+++ Article

= Ron Neil =

Ronald John Baillie Neil CBE (born June 1942) is a former BBC television journalist and news editor, who rose to become the BBC's overall director of news and current affairs in the late 1980s. He retired in 1998, but was recalled in 2004 to review BBC journalism and values in response to the criticisms made by the Hutton inquiry into the circumstances surrounding the death of Dr David Kelly.

== Career ==
Originally a newspaper reporter from Glasgow, he joined BBC Scotland in 1967 as a radio reporter based in Aberdeen, just as the television service moved to a more hard news agenda with the inception of Reporting Scotland the following year. One story he covered for Reporting Scotland was the loss of the Longhope lifeboat in 1969. He has supported the lifeboats ever since, and as of 2009 is deputy chairman of the RNLI board of trustees.

He moved in 1969 to the Current Affairs Department in London to become a producer on the new series Nationwide, on which he worked until 1976, eventually becoming its output editor. Later he was editor of Tonight (1979) and That's Life! (1981).

In 1980 he co-created Newsnight working alongside George Carey from News, taking over as the programme's editor in 1981 and directing its coverage of the Falklands War. He then became the first editor of the BBC's Breakfast Time format, the UK's first national breakfast show when it began in 1983, which scooped the much more staid approach of its commercial rival TV-am by adopting a carefully relaxed and much more informal style.

++++++

■ **What this exercise asks**
• a. In the Ron Neil article, what year did he join BBC Scotland as a radio reporter?
• b. Carry on the Ron Neil article from its last sentence.

+++ Data extract

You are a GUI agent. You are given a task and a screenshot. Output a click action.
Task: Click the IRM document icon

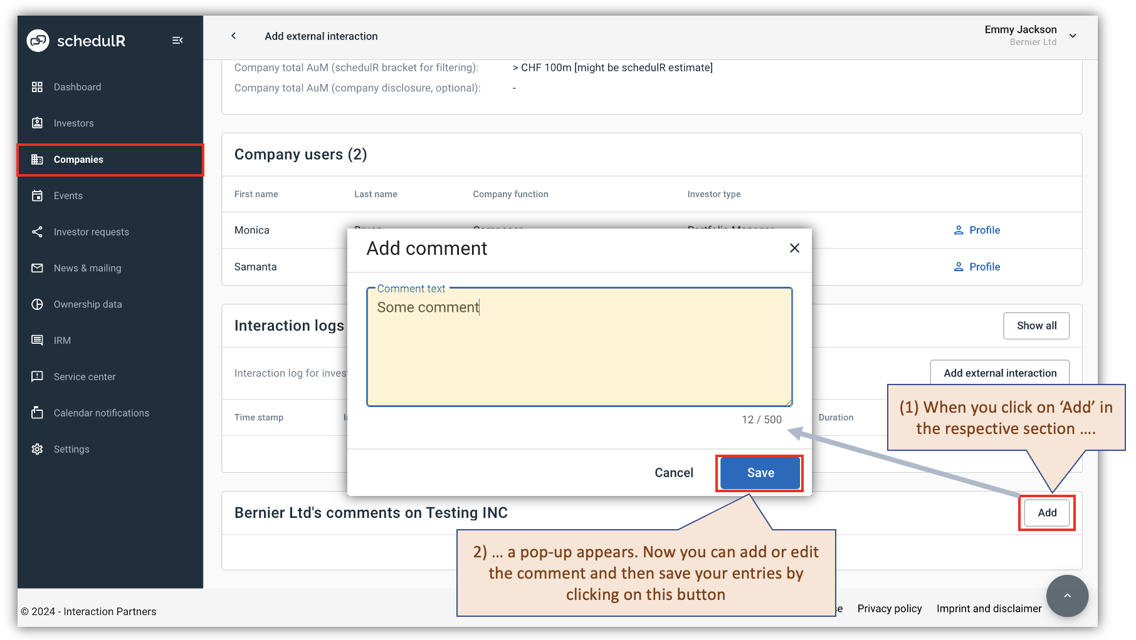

++++++

■ **Task answers**
• a. 1967

• b.
In 1984 he became founder editor of the BBC Six O'Clock News, reclaiming a traditionally strong slot where the BBC had lost its way with the previous Sixty Minutes format. The result was such a success that its style and even opening titles remained unchanged for almost ten years.

He then became overall Editor of Television News, and then Director of News and Current Affairs in 1988, and head of regional broadcasting the next year. His final job at the BBC was as the first Chief Executive of Production, after the corporation organisationally split production from broadcasting in 1996. He was a member of the BBC's Board of Management for 12 years. He retired in 1998, and was appointed a CBE in the 1999 New Year Honours list.

==Personal life==
Ron Neil now lives in Teddington, with his wife Isobel.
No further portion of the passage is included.